To create dynamic secrets directly from the Akeyless Gateway, you can use the Gateway Configuration Manager.

  1. Log in to the Akeyless Console, and go to Items > New > Dynamic Secret.

  2. Select the GitLab secret type and click Next.

  3. Define a Name of the dynamic secret, and specify the Location as a path to the virtual folder where you want to create the new dynamic secret, using slash / separators. If the folder does not exist, it will be created together with the dynamic secret.

  4. Define the remaining parameters as follows:

  • Target mode: In this section, you can either select an existing GitLab Target or specify details of the target GitLab repository explicitly (e.g., if you are not authorized to create and access Targets in the Akeyless Console).

    • Use the Choose an existing target drop-down list to select the existing GitLab Target.

    • Select the Explicitly specify target properties option, to provide details of the target GitLab repository in the next step.

  • Access Type: Choose one of the following Access-Types:

  • Scopes: Provide a comma-separated list of GitLab Scopes to be assigned to the access token

  • Role: GitLab Role to be assigned to the access token

  • Group Name: Name of the group, Relevant for group Access Type

  • Project Name: Name of the project, Relevant for project Access Type

  • User TTL: Provide a time-to-live value for a dynamic secret (i.e., a token). When TTL expires, the access token becomes obsolete.

  • Time Unit: Select the time unit (seconds, minutes, hours) for the TTL value.

  • Gateway: Select the Gateway through which the dynamic secret will create users.

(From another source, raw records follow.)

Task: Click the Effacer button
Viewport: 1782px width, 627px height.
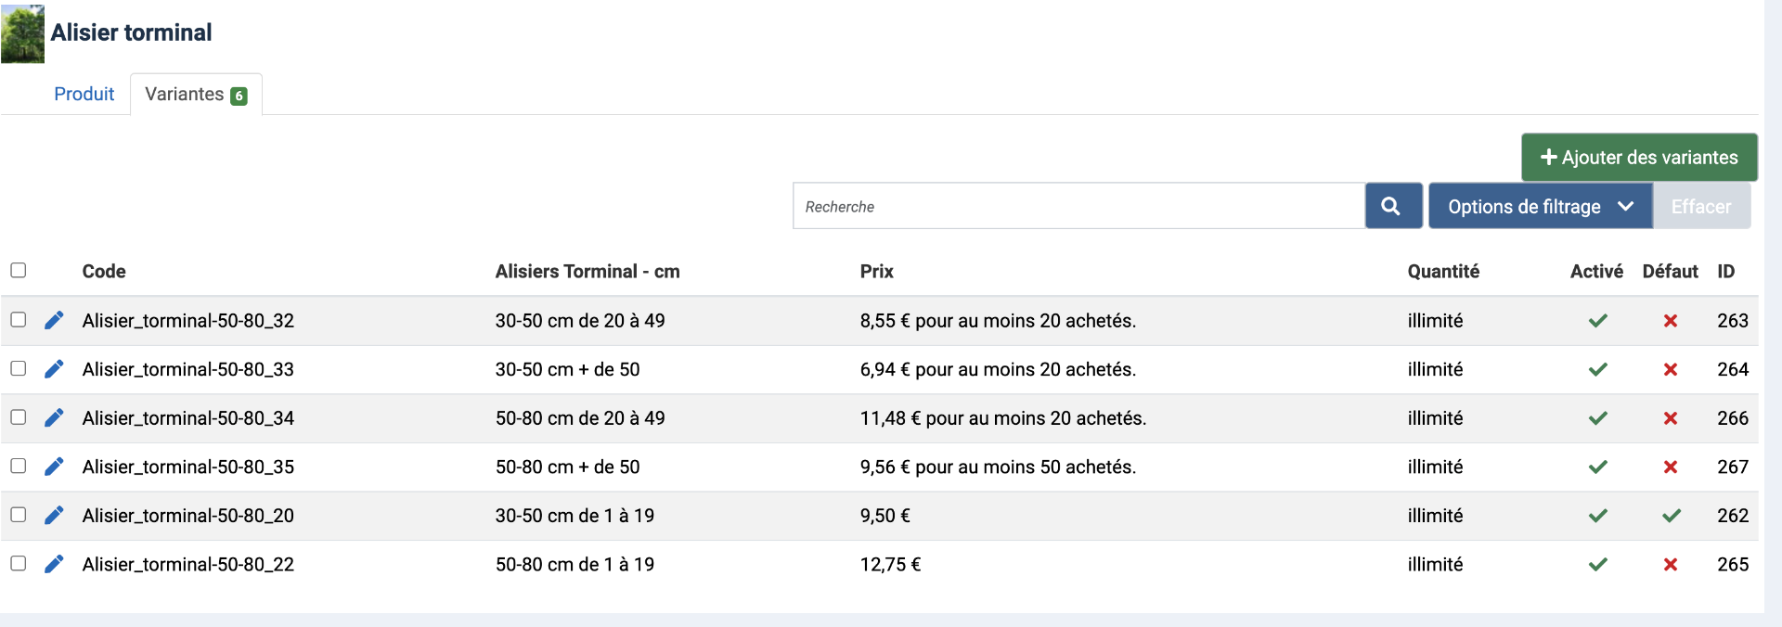Action: (x=1700, y=206)
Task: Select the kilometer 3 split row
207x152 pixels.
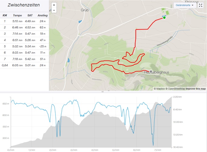Action: point(24,34)
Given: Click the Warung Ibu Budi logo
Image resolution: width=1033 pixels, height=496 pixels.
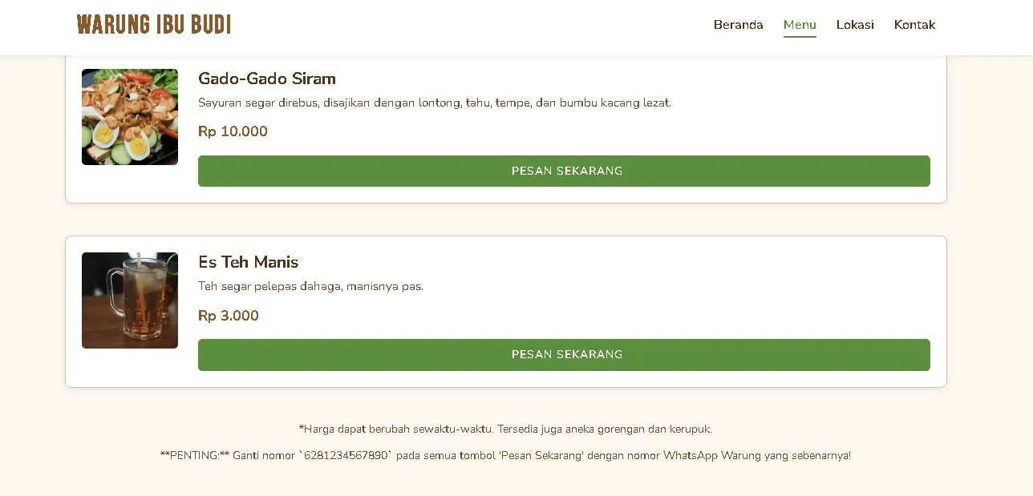Looking at the screenshot, I should [x=153, y=24].
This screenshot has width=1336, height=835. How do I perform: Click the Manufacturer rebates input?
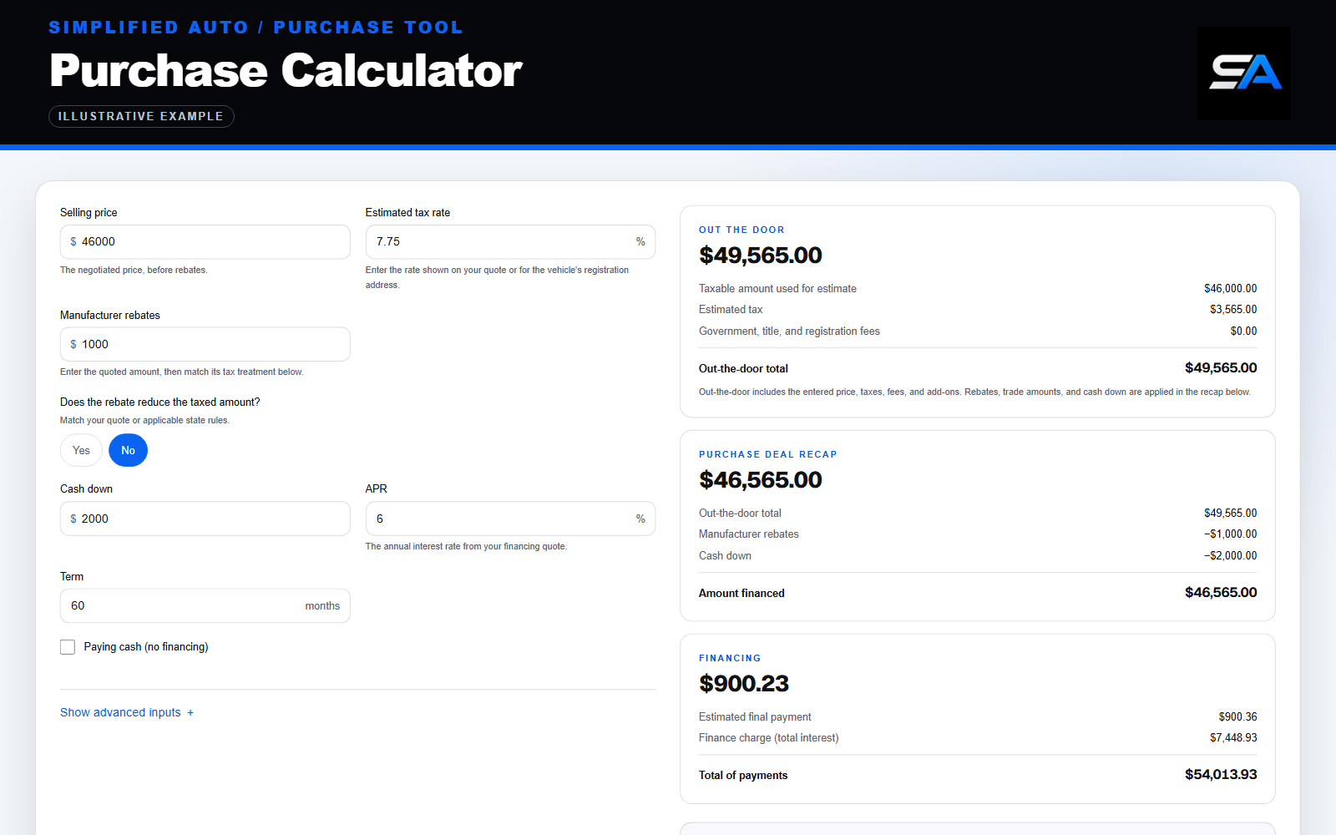coord(205,344)
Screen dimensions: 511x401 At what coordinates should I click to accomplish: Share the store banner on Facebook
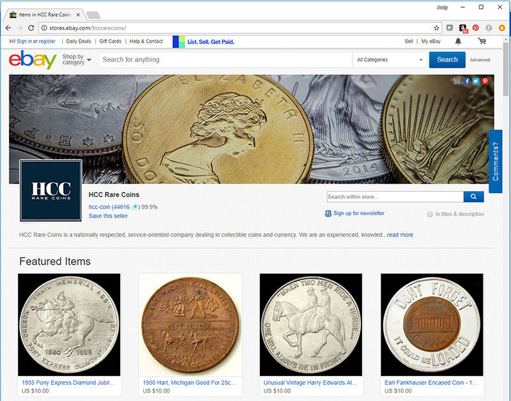[467, 81]
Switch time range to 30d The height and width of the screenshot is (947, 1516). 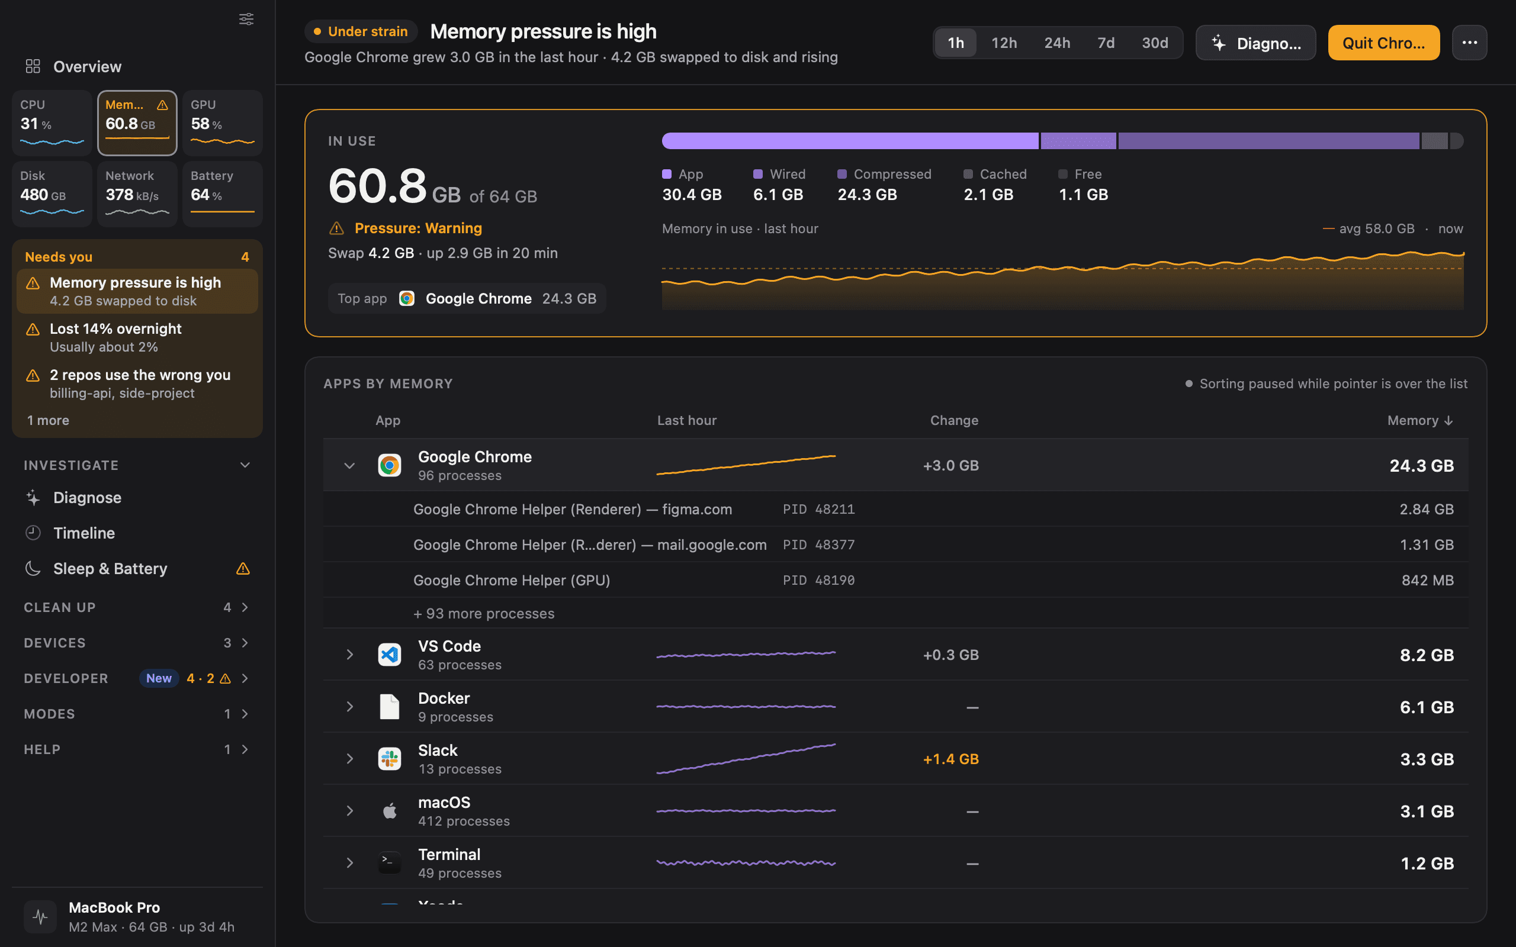click(x=1155, y=43)
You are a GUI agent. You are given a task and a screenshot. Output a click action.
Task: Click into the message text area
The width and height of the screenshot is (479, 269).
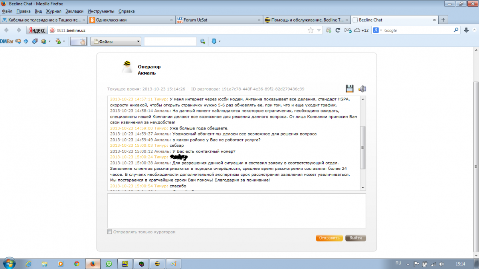(236, 211)
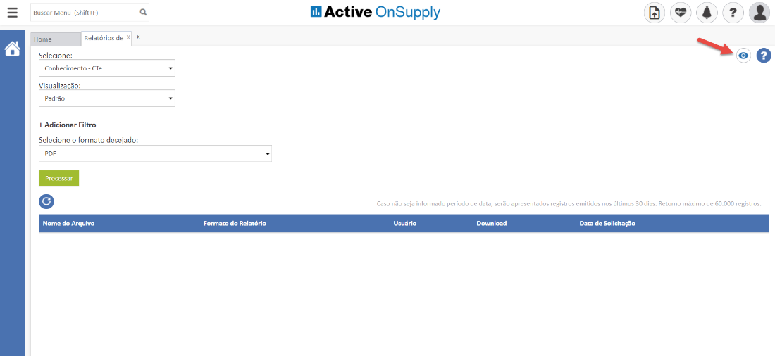This screenshot has width=775, height=356.
Task: Click the question mark help icon in header
Action: click(733, 13)
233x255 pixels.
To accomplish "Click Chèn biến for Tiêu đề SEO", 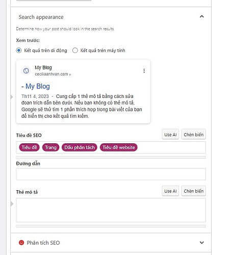I will point(194,135).
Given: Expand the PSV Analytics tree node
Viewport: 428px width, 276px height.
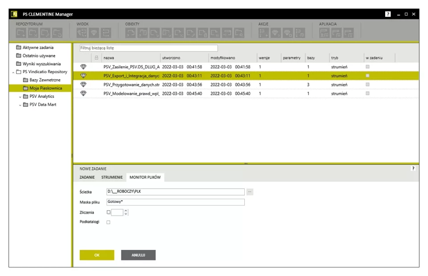Looking at the screenshot, I should tap(21, 96).
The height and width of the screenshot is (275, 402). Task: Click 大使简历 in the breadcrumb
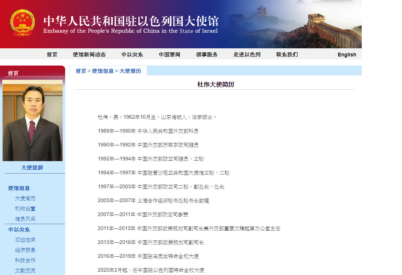click(130, 71)
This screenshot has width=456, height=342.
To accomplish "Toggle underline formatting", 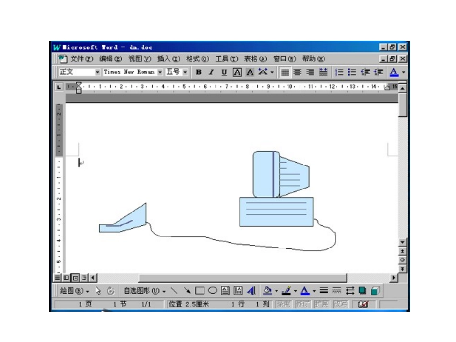I will (224, 72).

  • Protection key: To enable Zero-Knowledge, select a key with a Customer Fragment. For more information about Zero-Knowledge, see Implement Zero Knowledge

  1. If you checked the Explicitly specify target properties radio button, click Next.

  2. Provide details of the target GitLab repository:

  • Access Token: Access Token that will be used for authentication with GitLab.

Fetch a Dynamic GitLab Secret value from the Akeyless Console

  1. Log in to the Akeyless Console, and go to Items.

  2. Browse to the folder where you created a dynamic secret.

  3. Select the secret and click Get Dynamic Secret button.